— INSTRUCTIONS FOR THE TASK —
Below are some records; copy them word for word and drop the pictures.

MATERIAL PROVIDED START

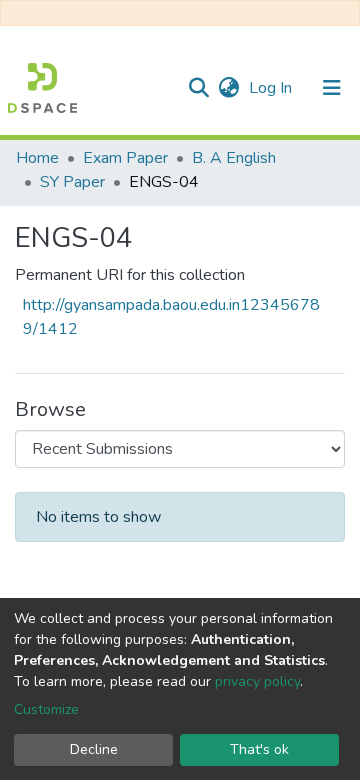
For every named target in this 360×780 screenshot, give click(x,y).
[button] (228, 88)
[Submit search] (198, 88)
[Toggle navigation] (332, 88)
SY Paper (72, 182)
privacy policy (257, 681)
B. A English (234, 158)
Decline (94, 749)
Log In (272, 88)
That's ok (259, 749)
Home (37, 158)
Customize (46, 709)
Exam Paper (125, 158)
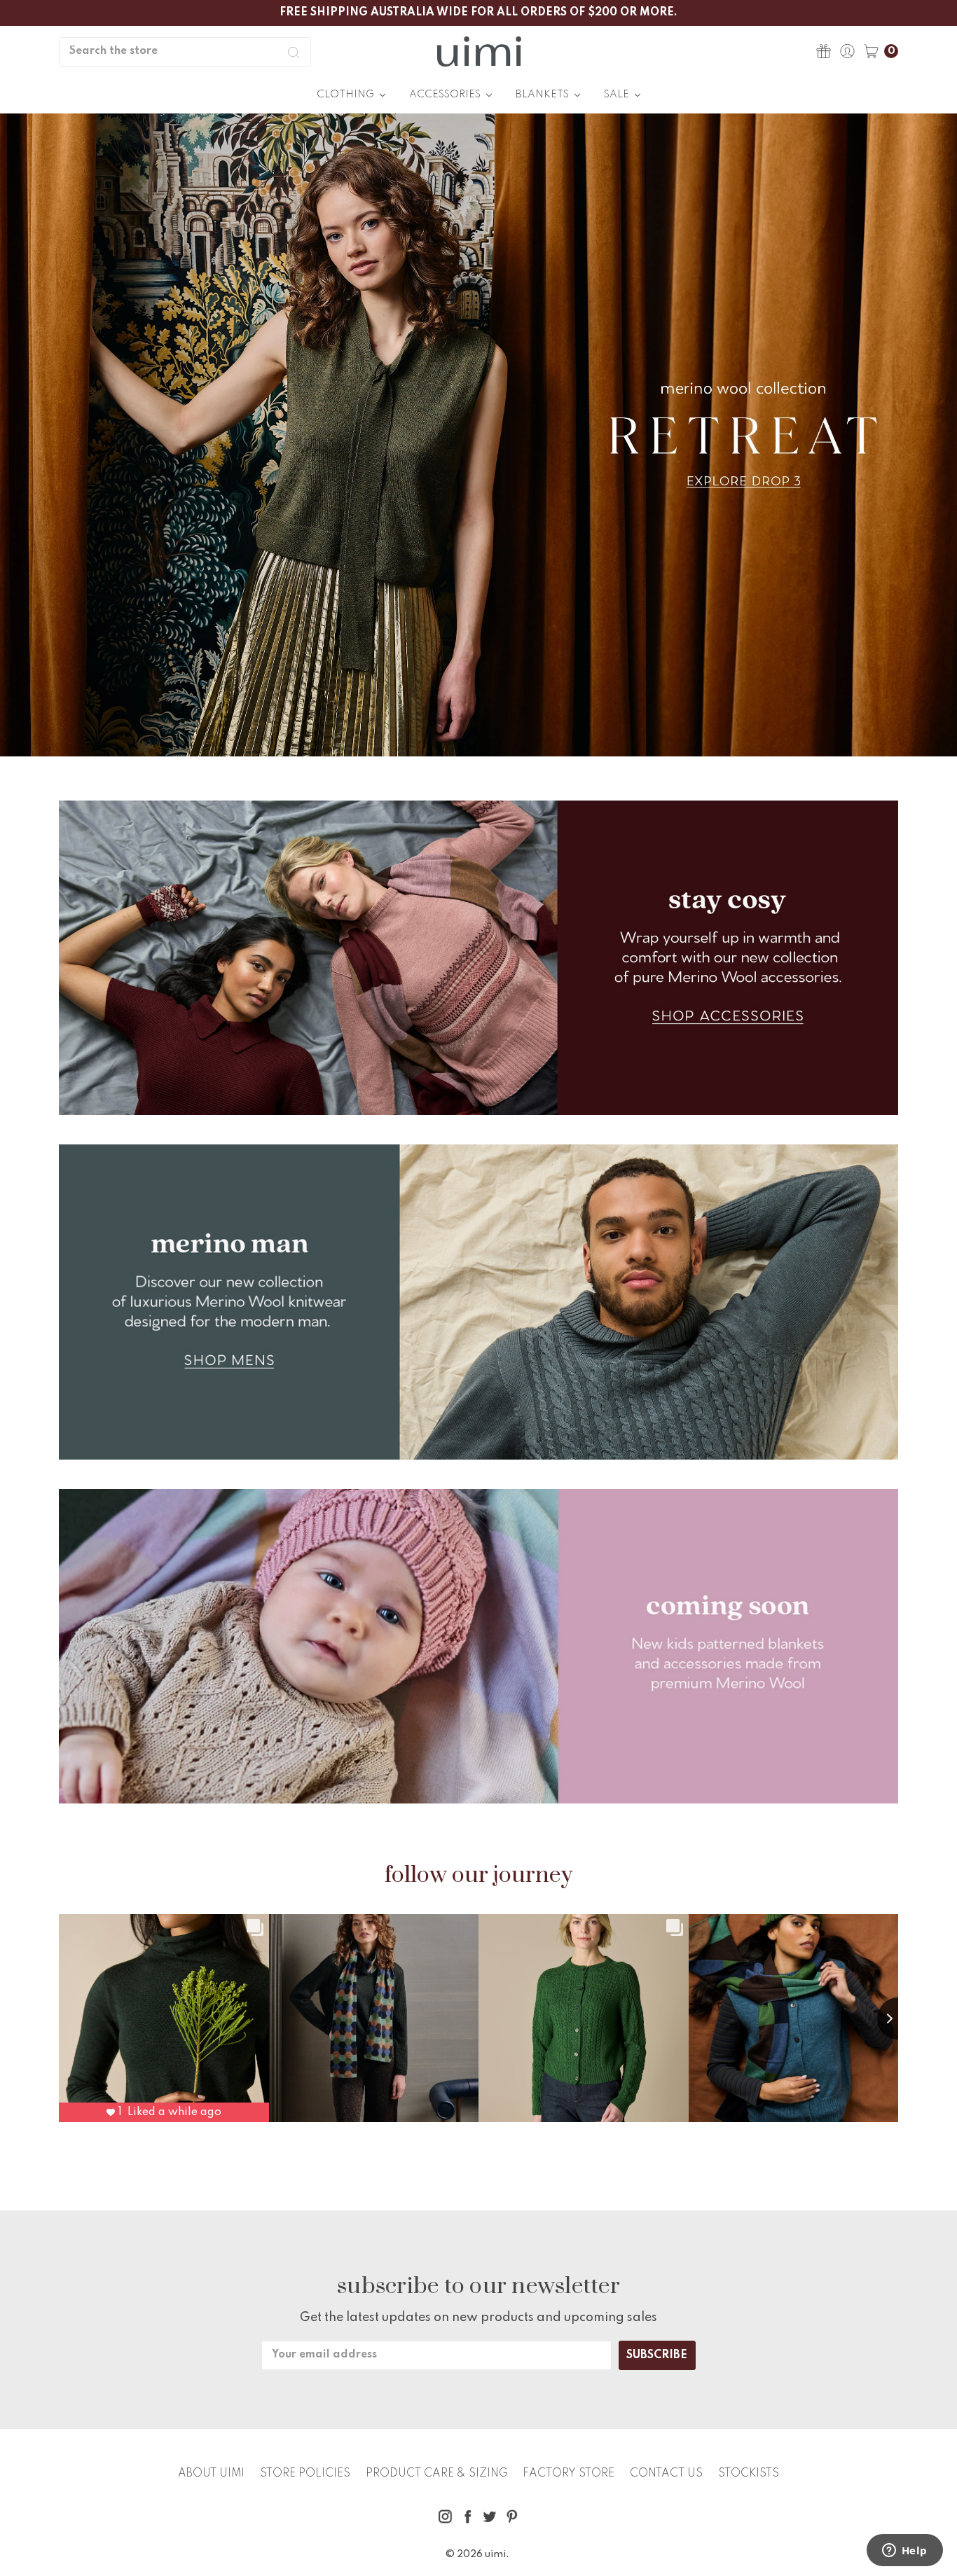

MATERIAL PROVIDED END

— ANSWER BOX —
For every named target in this 360×780 screenshot, give click(x,y).
[button] (228, 88)
[Submit search] (198, 88)
[Toggle navigation] (332, 88)
SY Paper (72, 182)
privacy policy (257, 681)
B. A English (234, 158)
Decline (94, 749)
Log In (272, 88)
That's ok (259, 749)
Home (37, 158)
Customize (46, 709)
Exam Paper (125, 158)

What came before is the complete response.